### Extrahierter Text

····················

Geb. 26.1.1907 in Wien, gest. 20.4.2001 in Keymer/Sussex (GB).

Studium der Psychologie in Wien, 1932 Promotion (Dissertation »Anamnesen im Versorgungshaus«. [1] Bereits als Schülerin war sie politisch organisiert (in der Vereinigung sozialistischer Mittelschüler), gemeinsam mit ihrem späteren Mann Paul Lazarsfeld. Nach dem Examen war sie zeitweise in der politischen Volksbildung in Wien tätig, von 1932 bis 1934 auch als Lehrerin. Seit 1933 baute sie mit Lazarsfeld am Wiener Institut von Karl Bühler die »Österreichische Wirtschaftspsychologische Forschungsstelle« auf, die sie nach 1934 auch als Deckadresse für die organisierte Widerstandsarbeit nutzten (sie war in leitender Funktion bei den Revolutionären Sozialisten Österreichs tätig).[2]

1933 veröffentlichte A.-J. gemeinsam mit Lazarsfeld und Hans Zeisel die Ergebnisse einer großen Feldforschungsstudie »Die Arbeitslosen von Marienthal«,[3] die paradigmatisch für die neuere Sozialforschung geworden ist. Es handelt sich um eine exemplarisch intendierte Studie zu einem Industriearbeiterdorf bei Wien,[4] das 1929 nach der Schließung der Textilfabrik dort gewissermaßen kollektiv in die Arbeitslosigkeit geraten war. Für diese Untersuchung erweiterten die Autoren das sozialwissenschaftliche Erhebungsinstrumentarium (insbesondere Fragebögen und statistische Daten) systematisch auf der Basis von teilnehmender Beobachtung, also auch durch sprachliche Daten, die sie nach dem Muster der anderen Arbeiten des Wiener Instituts, insbesondere der Studien von Hildegard Hetzer, dokumentierten und auswerteten. Das diente ihnen dazu, die Art, wie sich die Menschen mit der sozialen Situation arrangierten, aus deren Eigensicht zu verdeutlichen: durch wörtlich angeführte Aussagen, auch längere narrative Passagen (auch in schriftlicher Form, auf der Basis eines von ihnen dazu veranstalteten Schreibwettbewerbs); insofern sind hier Fragestellungen der Diskursanalyse angelegt. Allerdings werden die sprachlichen Strukturen weniger noch als bei Hildegard Hetzer in ihrem Eigensinn ausgewertet, sondern sie bleiben letztlich nur sozialwissenschaftliche Daten neben anderen (s. auch bei Lazarsfeld).

····················

### Auszug Datensatz
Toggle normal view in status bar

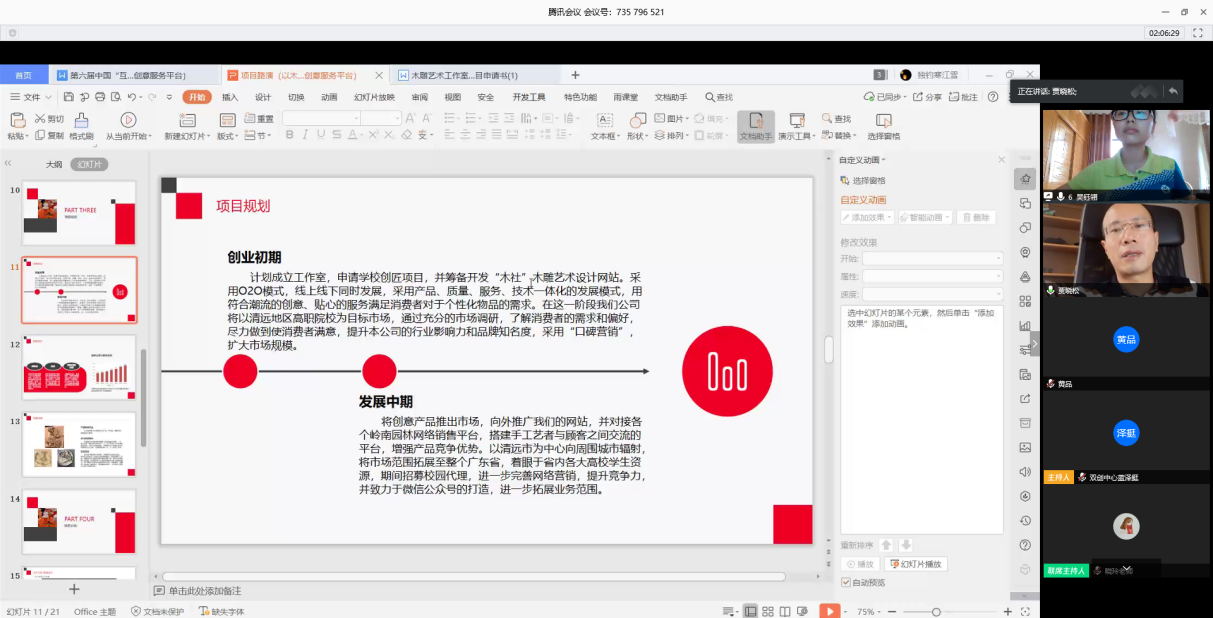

····················

### Vorgegebenes Ziel
Führe den biografischen Text über die Wiener Psychologin und die Marienthal-Studie im Anschluss an seinen letzten Satz weiter.

### Antwort zur Aufgabe
In einer späteren Betrachtung dieser Arbeitsphase »Aus den Anfängen der sozialwissenschaftlichen Forschung in Österreich«[5] betont A.-J. im übrigen das methodisch eklektische Vorgehen in dieser Arbeit; ironisch spricht sie von einem »Triumph der zumindest damals berühmten Schlamperei, umgewandelt in eine schöpferische und anpassungsfähige Organisation« (S. 138) – eben die Forschungsstelle am Bühler-Institut. Insofern ist A.-J. zwar nicht im engeren Sinne zur Sprachwissenschaft zu rechnen, aber mit dem spezifischen Zuschnitt ihrer Arbeit, der schon in dieser frühen Untersuchung deutlich ist, markiert sie das Feld, in dem sich die soziolinguistische Forschung heute disziplinär definieren muß. Für A.-J. bestimmend ist die Weigerung, ihren Gegenstand in einer modellierenden Reduktion zu definieren, indem sie auf dem außerwissenschaftlichen Gegenstand sozial(-kulturell) artikulierter Prozesse besteht (nicht zuletzt als Grundlage für eine engagierte politische Intervention), allerdings in dem Bemühen um eine methodische Kontrolle, in der Bandbreite von ethnographischer Beschreibung bis zu quantitativen Verfahren, die für sie nur in ihrer wechselseitigen Spannung ein angemessenes Vorgehen definieren.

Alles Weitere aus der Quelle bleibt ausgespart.